Files
dify/api/tests/unit_tests/tasks/test_clean_document_task.py

292 lines
11 KiB
Python

"""
Unit tests for clean_document_task.
Focuses on the resilience contract added by the billing-failure fix:
``index_processor.clean()`` is wrapped in ``try/except`` so that a transient
failure inside the vector / keyword cleanup (e.g. ``ValueError("Unable to
retrieve billing information...")`` raised by ``BillingService._send_request``
when ``Vector(dataset)`` transitively triggers ``FeatureService.get_features``)
does not abort the entire task and leave PG with stranded ``DocumentSegment``
/ ``ChildChunk`` / ``UploadFile`` / ``DatasetMetadataBinding`` rows.
"""
import uuid
from unittest.mock import MagicMock, patch
import pytest
from tasks.clean_document_task import clean_document_task
@pytest.fixture
def document_id():
return str(uuid.uuid4())
@pytest.fixture
def dataset_id():
return str(uuid.uuid4())
@pytest.fixture
def tenant_id():
return str(uuid.uuid4())
@pytest.fixture
def mock_session_factory():
"""Patch ``session_factory.create_session`` to return per-call mock sessions.

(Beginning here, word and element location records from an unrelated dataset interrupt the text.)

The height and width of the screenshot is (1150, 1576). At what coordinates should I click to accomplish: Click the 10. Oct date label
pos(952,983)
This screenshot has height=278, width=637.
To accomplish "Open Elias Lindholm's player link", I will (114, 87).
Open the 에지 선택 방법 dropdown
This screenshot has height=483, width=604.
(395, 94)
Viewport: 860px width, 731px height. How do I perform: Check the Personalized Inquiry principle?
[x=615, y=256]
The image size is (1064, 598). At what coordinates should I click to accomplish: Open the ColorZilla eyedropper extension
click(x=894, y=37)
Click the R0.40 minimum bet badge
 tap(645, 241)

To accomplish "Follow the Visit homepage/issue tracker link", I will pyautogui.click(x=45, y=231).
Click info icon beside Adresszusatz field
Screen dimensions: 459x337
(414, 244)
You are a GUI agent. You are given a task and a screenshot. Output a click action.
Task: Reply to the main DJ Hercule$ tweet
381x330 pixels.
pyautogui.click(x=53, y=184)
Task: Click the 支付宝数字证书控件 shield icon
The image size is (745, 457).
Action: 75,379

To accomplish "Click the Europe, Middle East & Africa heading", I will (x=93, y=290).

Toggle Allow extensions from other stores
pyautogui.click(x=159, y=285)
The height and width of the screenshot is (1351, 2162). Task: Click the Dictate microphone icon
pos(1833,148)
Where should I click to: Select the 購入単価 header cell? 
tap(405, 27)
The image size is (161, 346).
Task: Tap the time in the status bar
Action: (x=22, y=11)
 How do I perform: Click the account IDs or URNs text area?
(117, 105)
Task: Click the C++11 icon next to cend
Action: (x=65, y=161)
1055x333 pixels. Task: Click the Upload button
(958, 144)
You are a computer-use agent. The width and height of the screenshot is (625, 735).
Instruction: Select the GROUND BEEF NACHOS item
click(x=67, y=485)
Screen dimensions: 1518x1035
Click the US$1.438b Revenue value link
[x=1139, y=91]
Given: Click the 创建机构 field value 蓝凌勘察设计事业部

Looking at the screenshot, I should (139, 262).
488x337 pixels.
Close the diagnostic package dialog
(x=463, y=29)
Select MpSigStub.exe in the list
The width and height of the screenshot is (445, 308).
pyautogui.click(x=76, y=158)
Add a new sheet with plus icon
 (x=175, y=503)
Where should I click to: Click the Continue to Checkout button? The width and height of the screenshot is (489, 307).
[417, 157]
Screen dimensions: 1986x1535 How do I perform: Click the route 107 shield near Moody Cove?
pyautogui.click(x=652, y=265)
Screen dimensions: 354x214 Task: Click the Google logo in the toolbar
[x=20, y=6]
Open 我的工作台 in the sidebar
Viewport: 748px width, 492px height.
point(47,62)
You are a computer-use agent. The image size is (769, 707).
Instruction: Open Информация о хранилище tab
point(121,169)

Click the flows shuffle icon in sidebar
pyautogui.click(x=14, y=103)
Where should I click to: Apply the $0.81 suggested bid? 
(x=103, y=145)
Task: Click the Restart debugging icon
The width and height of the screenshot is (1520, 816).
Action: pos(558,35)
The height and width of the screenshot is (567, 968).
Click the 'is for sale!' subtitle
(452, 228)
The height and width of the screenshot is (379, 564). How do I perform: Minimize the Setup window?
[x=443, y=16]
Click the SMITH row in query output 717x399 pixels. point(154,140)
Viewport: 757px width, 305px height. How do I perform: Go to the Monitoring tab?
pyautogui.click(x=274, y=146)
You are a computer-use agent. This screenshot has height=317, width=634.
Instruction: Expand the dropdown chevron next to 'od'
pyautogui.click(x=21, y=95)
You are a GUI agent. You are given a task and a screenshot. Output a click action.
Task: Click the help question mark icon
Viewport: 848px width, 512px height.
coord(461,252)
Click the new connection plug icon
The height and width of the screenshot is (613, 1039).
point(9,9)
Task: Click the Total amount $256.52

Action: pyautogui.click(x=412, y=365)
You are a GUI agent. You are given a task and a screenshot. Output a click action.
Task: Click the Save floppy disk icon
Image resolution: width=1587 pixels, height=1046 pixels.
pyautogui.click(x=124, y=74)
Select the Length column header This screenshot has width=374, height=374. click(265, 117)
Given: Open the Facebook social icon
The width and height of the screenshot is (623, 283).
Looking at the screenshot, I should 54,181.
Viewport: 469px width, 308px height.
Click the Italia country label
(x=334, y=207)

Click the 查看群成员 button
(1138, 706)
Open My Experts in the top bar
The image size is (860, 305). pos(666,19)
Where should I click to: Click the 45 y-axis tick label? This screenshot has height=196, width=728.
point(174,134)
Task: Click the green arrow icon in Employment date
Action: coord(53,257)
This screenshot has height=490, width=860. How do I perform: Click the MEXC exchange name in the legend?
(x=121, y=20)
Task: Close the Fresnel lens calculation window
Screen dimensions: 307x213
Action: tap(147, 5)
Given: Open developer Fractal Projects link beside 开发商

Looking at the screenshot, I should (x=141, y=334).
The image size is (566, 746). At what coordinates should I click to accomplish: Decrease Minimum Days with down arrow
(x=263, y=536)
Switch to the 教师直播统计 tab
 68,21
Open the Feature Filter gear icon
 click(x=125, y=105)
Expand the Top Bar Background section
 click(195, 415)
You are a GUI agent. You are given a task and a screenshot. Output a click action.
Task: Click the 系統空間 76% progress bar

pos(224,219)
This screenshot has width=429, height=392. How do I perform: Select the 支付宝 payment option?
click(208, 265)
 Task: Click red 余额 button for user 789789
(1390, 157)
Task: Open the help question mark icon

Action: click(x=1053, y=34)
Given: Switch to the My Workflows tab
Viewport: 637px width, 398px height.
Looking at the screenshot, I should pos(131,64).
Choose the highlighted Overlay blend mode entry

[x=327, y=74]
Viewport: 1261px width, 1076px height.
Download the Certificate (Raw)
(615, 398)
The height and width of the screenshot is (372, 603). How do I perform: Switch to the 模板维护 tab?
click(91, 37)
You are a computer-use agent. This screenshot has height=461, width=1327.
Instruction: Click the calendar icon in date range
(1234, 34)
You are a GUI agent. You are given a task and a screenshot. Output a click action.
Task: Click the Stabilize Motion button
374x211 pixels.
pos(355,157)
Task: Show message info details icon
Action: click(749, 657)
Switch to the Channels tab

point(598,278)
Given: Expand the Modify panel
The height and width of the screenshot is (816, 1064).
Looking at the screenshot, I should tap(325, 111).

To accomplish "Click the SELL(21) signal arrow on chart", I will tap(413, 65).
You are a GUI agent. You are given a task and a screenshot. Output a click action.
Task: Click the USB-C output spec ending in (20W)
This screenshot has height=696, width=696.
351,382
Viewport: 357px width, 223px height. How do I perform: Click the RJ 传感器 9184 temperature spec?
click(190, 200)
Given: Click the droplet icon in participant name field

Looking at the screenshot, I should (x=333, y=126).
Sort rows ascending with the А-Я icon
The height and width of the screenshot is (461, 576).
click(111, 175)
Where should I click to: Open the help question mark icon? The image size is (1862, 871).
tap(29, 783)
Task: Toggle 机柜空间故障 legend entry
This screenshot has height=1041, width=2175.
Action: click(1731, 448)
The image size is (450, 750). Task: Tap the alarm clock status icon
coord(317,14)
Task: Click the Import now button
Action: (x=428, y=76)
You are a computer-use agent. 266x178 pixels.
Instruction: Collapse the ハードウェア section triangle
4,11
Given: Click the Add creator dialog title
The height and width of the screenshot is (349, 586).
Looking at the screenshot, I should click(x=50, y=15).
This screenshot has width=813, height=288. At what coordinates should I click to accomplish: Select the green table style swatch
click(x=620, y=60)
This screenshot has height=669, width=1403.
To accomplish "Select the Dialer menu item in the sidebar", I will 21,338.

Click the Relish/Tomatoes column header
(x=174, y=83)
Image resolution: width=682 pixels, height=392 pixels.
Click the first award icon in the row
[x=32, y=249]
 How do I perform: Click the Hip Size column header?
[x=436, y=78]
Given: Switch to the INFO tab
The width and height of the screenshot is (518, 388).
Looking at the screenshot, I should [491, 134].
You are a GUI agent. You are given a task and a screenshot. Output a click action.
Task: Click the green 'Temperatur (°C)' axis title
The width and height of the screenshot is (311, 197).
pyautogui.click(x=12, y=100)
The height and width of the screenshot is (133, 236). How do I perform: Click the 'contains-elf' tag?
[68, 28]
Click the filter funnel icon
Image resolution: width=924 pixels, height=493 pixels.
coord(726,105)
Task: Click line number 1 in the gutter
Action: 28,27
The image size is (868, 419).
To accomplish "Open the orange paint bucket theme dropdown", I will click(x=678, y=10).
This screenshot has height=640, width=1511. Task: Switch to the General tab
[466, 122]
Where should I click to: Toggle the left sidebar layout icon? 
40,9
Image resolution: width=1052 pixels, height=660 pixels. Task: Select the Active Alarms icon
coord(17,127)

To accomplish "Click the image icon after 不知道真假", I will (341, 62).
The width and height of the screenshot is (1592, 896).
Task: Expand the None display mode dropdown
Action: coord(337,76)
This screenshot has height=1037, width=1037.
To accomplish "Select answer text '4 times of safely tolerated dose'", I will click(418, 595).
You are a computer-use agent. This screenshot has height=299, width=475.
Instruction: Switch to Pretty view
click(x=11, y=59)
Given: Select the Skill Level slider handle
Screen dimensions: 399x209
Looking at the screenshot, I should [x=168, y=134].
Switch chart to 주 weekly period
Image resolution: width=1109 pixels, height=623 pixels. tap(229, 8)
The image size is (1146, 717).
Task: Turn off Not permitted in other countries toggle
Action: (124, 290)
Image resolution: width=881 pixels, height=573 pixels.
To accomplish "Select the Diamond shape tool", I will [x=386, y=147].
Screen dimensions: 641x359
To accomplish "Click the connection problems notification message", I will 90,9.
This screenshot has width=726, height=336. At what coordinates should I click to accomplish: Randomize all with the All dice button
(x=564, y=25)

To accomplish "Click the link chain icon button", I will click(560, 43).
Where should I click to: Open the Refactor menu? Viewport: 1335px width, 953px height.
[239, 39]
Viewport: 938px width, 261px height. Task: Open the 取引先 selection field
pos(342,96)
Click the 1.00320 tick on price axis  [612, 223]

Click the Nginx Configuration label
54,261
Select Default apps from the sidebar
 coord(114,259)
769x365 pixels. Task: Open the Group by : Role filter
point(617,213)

Each call to ``create_session()`` yields a fresh ``MagicMock`` session so we
can assert ``execute()`` calls across the multiple short-lived transactions
used by ``clean_document_task``.
"""
with patch("tasks.clean_document_task.session_factory", autospec=True) as mock_sf:
sessions: list[MagicMock] = []
def _create_session():
session = MagicMock()
session.scalars.return_value.all.return_value = []
session.execute.return_value.all.return_value = []
session.scalar.return_value = None
cm = MagicMock()
cm.__enter__.return_value = session
cm.__exit__.return_value = None
sessions.append(session)
return cm
mock_sf.create_session.side_effect = _create_session
yield mock_sf, sessions
@pytest.fixture
def mock_storage():
with patch("tasks.clean_document_task.storage", autospec=True) as mock:
mock.delete.return_value = None
yield mock
@pytest.fixture
def mock_index_processor_factory():
"""Mock ``IndexProcessorFactory`` so we can inject behavior into ``clean``."""
with patch("tasks.clean_document_task.IndexProcessorFactory", autospec=True) as factory_cls:
processor = MagicMock()
processor.clean.return_value = None
factory_instance = MagicMock()
factory_instance.init_index_processor.return_value = processor
factory_cls.return_value = factory_instance
yield {
"factory_cls": factory_cls,
"factory_instance": factory_instance,
"processor": processor,
}
def _build_segment(segment_id: str, content: str = "segment content") -> MagicMock:
seg = MagicMock()
seg.id = segment_id
seg.index_node_id = f"node-{segment_id}"
seg.content = content
return seg
def _build_dataset(dataset_id: str, tenant_id: str) -> MagicMock:
ds = MagicMock()
ds.id = dataset_id
ds.tenant_id = tenant_id
return ds
class TestVectorCleanupResilience:
"""Vector / keyword cleanup must not abort the task on transient failure."""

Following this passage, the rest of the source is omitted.